**WHAT THE TASK ASKS:** All lines holding the string "agent" should be copied from the data below.

**Collected data:**
BEGIN

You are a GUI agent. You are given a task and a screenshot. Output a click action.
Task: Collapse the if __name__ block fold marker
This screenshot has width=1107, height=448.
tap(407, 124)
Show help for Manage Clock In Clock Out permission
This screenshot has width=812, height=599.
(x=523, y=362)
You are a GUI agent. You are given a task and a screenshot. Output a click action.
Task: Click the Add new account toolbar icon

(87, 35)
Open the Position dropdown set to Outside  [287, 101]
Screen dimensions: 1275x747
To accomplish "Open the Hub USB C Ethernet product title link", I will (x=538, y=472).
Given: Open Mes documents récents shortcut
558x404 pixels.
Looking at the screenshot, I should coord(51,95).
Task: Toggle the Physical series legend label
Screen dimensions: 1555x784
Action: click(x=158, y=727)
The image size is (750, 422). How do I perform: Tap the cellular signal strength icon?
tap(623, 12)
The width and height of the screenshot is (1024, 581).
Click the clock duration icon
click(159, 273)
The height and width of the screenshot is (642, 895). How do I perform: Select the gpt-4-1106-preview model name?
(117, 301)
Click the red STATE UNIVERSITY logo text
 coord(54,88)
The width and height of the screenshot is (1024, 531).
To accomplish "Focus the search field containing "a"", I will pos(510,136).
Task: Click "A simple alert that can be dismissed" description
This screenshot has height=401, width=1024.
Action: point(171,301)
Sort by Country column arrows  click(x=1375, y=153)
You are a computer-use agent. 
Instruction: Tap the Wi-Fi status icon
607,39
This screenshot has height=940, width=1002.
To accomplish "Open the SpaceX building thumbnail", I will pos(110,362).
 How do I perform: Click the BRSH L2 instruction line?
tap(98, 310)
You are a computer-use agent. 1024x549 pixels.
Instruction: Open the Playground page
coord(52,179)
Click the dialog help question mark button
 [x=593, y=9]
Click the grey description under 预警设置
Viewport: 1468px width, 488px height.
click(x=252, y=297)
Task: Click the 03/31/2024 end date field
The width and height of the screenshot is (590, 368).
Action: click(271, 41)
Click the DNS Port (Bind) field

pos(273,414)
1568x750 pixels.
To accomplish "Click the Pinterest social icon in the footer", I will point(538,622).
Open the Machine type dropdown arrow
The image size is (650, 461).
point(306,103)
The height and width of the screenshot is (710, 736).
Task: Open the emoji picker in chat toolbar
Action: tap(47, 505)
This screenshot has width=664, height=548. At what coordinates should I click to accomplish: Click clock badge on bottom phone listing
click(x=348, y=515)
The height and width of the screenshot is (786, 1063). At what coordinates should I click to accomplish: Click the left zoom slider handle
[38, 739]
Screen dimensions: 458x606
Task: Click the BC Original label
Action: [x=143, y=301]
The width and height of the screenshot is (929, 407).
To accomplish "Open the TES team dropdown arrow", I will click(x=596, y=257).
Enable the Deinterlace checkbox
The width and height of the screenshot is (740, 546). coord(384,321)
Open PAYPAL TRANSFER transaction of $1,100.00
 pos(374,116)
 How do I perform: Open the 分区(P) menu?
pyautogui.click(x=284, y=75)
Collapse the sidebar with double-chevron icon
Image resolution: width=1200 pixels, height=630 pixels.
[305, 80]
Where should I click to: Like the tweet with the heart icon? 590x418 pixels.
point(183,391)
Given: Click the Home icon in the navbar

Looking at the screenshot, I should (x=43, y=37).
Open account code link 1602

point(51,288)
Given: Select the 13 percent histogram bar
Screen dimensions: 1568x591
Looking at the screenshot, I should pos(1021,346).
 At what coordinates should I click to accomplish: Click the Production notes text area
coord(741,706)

END

**OUTPUT OF THE EXERCISE:**
You are a GUI agent. You are given a task and a screenshot. Output a click action.
You are a GUI agent. You are given a task and a screenshot. Output a click action.
You are a computer-use agent. 
You are a computer-use agent. 1024x549 pixels.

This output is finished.